Wilder continued to cry the entire time they cleaned him off – as a matter of fact, he still hates bath time four weeks later – and when his tests were finished and they passed him into James’s waiting arms, he immediately stopped wailing and listened to his dad tell him how happy he was to finally meet him. It was, without a doubt, the most special moment of my life. I melted. James melted. Little Wilder Deery – a few minutes old, weighing a teensy 6 pounds, 7 ounces, and named Deery in honor of James’s mom – was finally here, and he was the most incredible thing I had ever seen.

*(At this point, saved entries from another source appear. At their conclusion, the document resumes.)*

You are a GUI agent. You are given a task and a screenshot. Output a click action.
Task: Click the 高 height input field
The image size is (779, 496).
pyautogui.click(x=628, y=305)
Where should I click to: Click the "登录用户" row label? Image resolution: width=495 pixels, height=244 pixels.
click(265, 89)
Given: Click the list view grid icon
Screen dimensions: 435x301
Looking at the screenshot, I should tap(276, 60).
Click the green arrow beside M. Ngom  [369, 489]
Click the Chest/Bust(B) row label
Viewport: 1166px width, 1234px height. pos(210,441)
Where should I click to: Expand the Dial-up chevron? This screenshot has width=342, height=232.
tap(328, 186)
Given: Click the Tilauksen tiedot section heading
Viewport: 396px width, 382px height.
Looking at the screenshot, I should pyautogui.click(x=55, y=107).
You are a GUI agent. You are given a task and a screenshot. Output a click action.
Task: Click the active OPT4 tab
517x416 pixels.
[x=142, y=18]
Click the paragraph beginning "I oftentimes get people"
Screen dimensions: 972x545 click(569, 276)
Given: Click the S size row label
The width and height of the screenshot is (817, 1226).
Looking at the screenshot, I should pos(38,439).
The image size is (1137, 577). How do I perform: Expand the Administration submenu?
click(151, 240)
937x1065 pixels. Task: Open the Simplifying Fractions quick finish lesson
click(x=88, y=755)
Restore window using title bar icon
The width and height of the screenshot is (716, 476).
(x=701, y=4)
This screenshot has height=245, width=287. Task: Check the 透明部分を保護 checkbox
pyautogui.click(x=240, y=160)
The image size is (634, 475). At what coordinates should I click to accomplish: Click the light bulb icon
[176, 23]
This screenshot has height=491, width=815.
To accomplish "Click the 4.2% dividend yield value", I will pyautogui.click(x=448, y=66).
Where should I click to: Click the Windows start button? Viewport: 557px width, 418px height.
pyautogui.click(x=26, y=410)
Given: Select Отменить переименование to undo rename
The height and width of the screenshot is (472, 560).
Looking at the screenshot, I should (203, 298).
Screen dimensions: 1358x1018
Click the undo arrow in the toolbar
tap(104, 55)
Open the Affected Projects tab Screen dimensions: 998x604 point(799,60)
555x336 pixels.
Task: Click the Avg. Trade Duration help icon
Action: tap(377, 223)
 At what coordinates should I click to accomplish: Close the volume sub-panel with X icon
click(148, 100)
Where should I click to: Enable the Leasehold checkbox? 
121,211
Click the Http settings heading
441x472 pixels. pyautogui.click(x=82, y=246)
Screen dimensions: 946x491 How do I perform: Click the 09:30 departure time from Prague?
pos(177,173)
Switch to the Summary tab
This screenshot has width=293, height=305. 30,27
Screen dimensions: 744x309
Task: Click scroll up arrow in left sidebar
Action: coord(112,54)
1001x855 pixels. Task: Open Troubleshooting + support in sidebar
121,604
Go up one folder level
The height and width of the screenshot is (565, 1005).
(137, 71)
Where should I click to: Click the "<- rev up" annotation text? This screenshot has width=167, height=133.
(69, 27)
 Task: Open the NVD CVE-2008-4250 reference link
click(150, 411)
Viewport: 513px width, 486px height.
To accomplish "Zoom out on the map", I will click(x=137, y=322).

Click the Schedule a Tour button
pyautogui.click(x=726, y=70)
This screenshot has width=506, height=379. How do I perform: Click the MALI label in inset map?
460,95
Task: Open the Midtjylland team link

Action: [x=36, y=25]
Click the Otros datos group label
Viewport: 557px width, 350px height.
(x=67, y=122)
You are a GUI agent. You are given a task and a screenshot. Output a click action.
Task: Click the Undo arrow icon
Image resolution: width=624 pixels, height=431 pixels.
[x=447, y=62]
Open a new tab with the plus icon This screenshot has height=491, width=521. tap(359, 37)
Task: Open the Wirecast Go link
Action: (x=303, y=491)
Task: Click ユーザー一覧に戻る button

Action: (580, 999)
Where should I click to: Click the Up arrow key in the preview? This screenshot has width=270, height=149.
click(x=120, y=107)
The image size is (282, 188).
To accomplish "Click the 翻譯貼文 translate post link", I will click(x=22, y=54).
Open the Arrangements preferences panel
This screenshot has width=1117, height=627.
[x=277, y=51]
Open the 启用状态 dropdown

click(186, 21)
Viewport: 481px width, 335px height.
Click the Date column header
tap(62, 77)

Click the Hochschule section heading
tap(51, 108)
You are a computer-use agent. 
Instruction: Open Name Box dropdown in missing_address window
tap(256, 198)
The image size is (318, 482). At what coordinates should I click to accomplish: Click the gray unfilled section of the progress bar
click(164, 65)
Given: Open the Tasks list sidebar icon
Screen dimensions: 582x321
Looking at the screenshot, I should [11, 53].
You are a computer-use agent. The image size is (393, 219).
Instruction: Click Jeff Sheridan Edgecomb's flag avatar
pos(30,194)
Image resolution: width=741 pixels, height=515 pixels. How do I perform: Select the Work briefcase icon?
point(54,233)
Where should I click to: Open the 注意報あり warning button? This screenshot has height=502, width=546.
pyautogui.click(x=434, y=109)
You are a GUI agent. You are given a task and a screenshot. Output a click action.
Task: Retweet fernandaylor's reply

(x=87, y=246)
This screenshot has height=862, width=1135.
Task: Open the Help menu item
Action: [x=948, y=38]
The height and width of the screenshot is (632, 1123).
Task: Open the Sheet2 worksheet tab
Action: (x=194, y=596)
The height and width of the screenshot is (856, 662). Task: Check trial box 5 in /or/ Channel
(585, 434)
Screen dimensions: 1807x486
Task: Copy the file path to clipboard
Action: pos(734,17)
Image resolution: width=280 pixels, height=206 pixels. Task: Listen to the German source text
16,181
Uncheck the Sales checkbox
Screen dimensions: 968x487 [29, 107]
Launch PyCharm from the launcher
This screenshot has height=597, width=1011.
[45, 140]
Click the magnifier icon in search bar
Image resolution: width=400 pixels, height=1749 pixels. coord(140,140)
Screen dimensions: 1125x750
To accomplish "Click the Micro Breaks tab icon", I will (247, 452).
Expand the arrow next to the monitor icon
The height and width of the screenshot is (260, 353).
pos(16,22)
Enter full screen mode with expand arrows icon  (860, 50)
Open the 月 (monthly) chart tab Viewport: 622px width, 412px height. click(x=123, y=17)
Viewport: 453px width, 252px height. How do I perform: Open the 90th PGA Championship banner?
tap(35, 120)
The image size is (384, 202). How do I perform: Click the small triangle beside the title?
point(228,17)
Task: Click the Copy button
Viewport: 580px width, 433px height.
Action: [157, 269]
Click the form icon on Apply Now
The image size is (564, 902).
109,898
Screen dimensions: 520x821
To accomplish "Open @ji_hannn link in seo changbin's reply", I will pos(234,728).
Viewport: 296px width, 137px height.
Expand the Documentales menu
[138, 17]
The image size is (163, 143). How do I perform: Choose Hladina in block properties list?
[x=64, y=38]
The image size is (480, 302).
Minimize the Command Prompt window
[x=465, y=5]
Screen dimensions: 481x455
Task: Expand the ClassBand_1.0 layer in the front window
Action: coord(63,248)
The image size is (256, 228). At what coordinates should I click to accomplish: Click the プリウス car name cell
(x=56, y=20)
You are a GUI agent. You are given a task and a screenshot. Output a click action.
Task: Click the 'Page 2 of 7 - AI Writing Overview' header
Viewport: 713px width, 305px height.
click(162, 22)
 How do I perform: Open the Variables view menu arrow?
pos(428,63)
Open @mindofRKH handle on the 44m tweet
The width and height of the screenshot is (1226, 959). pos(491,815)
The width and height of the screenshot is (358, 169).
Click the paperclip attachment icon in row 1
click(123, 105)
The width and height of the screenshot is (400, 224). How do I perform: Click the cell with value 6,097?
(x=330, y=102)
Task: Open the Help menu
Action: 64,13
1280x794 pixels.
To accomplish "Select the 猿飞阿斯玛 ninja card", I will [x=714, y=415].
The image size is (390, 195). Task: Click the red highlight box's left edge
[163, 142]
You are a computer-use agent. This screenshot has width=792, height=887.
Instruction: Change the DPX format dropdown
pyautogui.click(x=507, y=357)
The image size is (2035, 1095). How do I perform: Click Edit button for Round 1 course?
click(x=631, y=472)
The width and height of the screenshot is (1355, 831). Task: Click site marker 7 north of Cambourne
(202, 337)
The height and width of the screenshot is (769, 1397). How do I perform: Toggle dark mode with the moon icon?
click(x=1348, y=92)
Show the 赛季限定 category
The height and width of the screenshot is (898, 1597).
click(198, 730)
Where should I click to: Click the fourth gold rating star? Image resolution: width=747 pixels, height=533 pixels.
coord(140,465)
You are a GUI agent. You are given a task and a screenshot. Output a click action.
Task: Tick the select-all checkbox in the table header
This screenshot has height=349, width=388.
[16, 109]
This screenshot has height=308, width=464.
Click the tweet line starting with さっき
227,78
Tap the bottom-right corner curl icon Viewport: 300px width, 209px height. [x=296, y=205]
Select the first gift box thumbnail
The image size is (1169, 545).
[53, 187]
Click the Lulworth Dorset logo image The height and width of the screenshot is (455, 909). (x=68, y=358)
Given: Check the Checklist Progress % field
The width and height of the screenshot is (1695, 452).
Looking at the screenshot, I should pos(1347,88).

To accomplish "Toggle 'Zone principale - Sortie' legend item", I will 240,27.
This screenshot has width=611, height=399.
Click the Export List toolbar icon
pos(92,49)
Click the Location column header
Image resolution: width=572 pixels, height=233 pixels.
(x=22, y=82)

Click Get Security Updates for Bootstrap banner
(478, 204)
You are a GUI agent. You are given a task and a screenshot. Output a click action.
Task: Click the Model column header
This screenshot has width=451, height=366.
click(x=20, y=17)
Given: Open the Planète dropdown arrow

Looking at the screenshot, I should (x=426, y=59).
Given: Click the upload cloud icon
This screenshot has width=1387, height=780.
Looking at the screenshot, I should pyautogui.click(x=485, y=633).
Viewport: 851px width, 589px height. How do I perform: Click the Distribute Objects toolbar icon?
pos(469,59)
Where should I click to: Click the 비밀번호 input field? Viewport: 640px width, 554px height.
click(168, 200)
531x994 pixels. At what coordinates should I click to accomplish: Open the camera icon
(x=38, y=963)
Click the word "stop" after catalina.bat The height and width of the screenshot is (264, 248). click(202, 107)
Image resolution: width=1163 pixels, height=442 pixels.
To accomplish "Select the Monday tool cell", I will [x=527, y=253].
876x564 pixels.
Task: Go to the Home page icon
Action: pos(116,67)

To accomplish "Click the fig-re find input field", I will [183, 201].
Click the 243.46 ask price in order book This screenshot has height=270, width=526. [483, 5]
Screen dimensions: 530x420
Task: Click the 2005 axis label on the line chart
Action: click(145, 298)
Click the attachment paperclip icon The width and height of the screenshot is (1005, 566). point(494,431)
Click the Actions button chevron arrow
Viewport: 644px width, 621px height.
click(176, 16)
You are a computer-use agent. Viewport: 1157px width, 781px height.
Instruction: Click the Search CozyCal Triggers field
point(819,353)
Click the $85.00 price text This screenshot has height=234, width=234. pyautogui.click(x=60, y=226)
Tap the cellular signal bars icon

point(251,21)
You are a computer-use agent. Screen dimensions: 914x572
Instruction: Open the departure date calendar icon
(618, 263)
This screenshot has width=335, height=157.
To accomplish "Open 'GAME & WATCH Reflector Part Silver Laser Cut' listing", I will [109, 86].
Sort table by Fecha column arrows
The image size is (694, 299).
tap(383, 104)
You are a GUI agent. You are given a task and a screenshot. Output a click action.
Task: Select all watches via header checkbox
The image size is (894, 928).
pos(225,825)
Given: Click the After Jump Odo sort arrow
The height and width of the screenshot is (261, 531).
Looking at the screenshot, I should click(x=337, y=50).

I cried happy tears about him all day, and I still do, four weeks later. I mean, Wilder and I had a showtunes sing-along last week, and I had to stop halfway through “Seasons of Love” because I was crying too hard looking at this fantastic, tiny human that WE MADE. This little baby who lived inside me for more than 41 weeks, kicking at my ribs and getting hiccups every night. Who secretly jumped around during quiet times at work; who danced around in my belly at the sound of familiar voices and music; who had been on my mind for so long that sometimes I still can’t believe he’s finally here.

dino jammies fancykins

Little Wilder is such a joy, even when he’s hungry (which is all the time) and crying (which mostly at night) and clingy (which makes blogging a bit more challenging). These last four weeks have flown by, and we’re really excited to fill our house with a bunch more love and adventure – and a shit ton more baby gear – in the weeks, months and years ahead.


  • Maggie McCracken

    Hollie I love reading your blog! It’s such a great way to see what you guys are up to. Congrats on little Wilder, you guys are such an inspirational little family. Keep up the writing – I will continue to stalk!

  • LetsJustBuildaHouse

    Wilder I still can’t believe you had such a scary but quick grand entrance. We were all waiting impatiently for you!!